A specific embodiment of the present invention provides a system and method for predicting the likelihood (probability) of a patient experiencing a medical event in the short to medium term. In particular, the invention finds use in the prediction of adverse medical events, such as cardiac arrest, such that a MET-call may be initiated within a suitable time.

The embodiment described herein utilises a multi stage process, where each stage may be performed separately, or may be integrally performed by a single software application. The embodiment utilises a plurality of patients' pathology profiles and other diagnostic information such as disease and procedure codes stored within an electronic health record to determine robust predictors of a medical event (and therefore the need for a MET-call). Once the predictors are determined, the predictors may then be passed to a medical/hospital database programme, which is arranged to extract current (“live”) patient data from the database and compare it to the predictors. In turn, the programme can identify patients that are at risk of experiencing an adverse medical event within a given period of time. Identified patients can then be brought to the attention of relevant medical professionals (e.g. a MET-call team member), so that preventative action may be taken, thereby greatly increasing the likelihood of either avoiding or ameliorating the adverse medical event.
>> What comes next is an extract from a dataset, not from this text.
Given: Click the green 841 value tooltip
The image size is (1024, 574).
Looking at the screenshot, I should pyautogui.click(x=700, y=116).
As such, the embodiment described herein may be considered to have at least two components:

1. A data mining/contrast pattern determination component; arranged to derive appropriate predictors; and

2. A database interface component, arranged to check against existing patient data to determine whether a medical professional should be alerted to the possibility of an adverse medical event occurring.
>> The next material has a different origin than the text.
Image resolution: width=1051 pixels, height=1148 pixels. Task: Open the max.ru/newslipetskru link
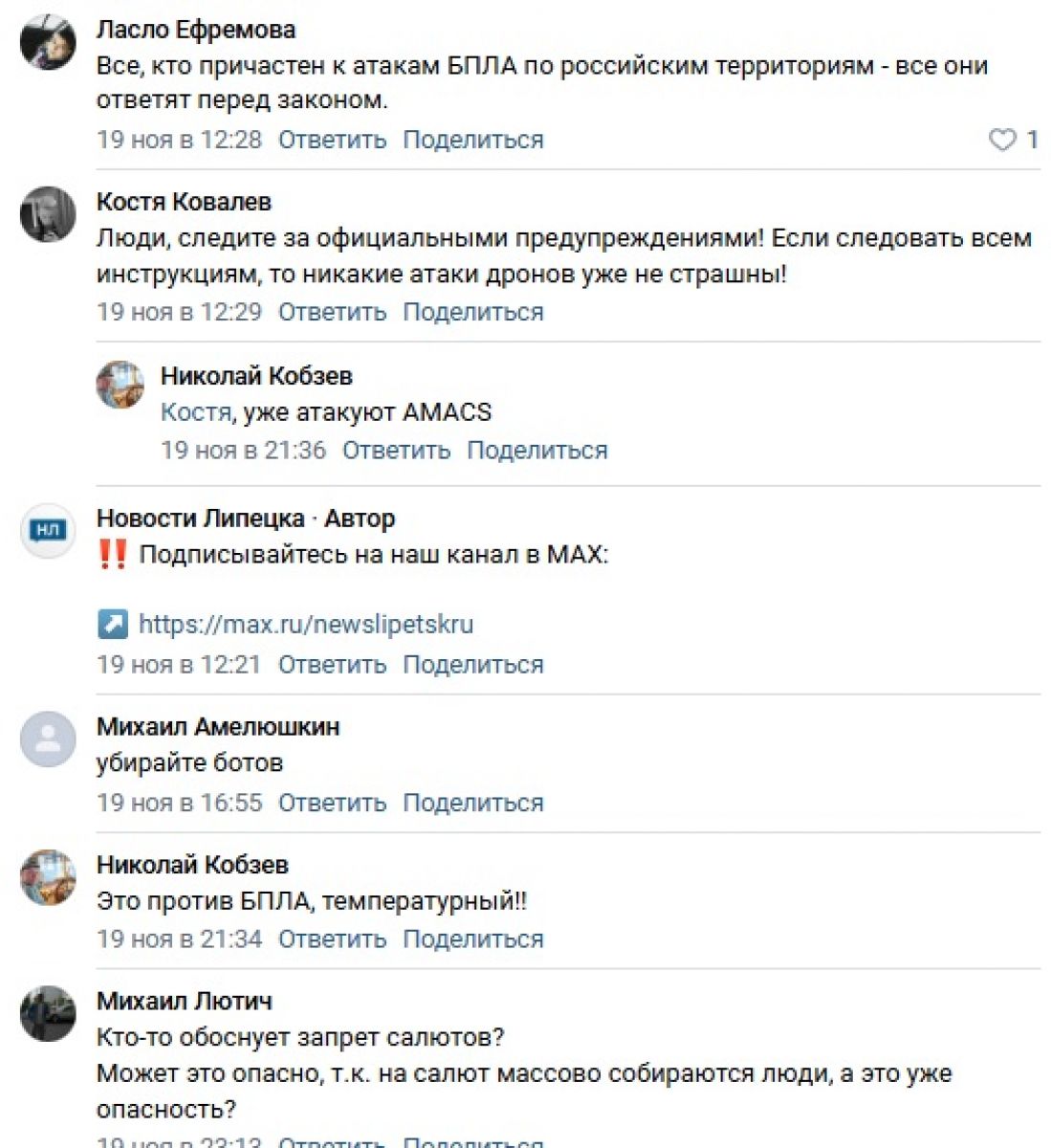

Determination of One or More MET-Call Predictors

At a broad level and referring to the first component (as outlined above and which is described in more detail below) a data mining technique referred to as “emerging patterns” (or “contrast patterns”) is utilised to identify strong differentiators between two groups of data. In more detail, MET-call predictors based on contrast patterns which strongly distinguish patients' conditions shortly prior to a MET-call are compared against patients' conditions in other periods.

In order to build a database of strong predictors, data was gathered from the Austin hospital (a public hospital based in Melbourne, Australia). The data was extracted from a pathology database for the years spanning 2000-2006 and included a log of activated MET-calls within that period.

Using the data, a number of steps were undertaken to process the data to derive a tangible predictor of patient instability (i.e. a “MET-call predictor”). The steps are outlined below, with reference to the flowchart of FIG. 2:

1. Data preparation (step 200)—Before a contrast pattern mining methodology can be employed, preparation steps are required to formulate a dataset which will be used for training the MET-call predictors. The preparation steps include a data cleaning step (200a) and a data summarisation step (200b);

2. MET-call Predictors Discovery (step 202)—Mining of contrast patterns is performed on the pre-processed training data (202a). A number of interesting patterns are selected and they formulate the MET-call predictors (202b); and

3. Prediction Strength Evaluation (step 204): Lastly, the prediction strength of the predictors to evaluate their prediction accuracy and robustness before they can be used in real-word scenarios.

Each of the above steps will be described in more details in the sections below.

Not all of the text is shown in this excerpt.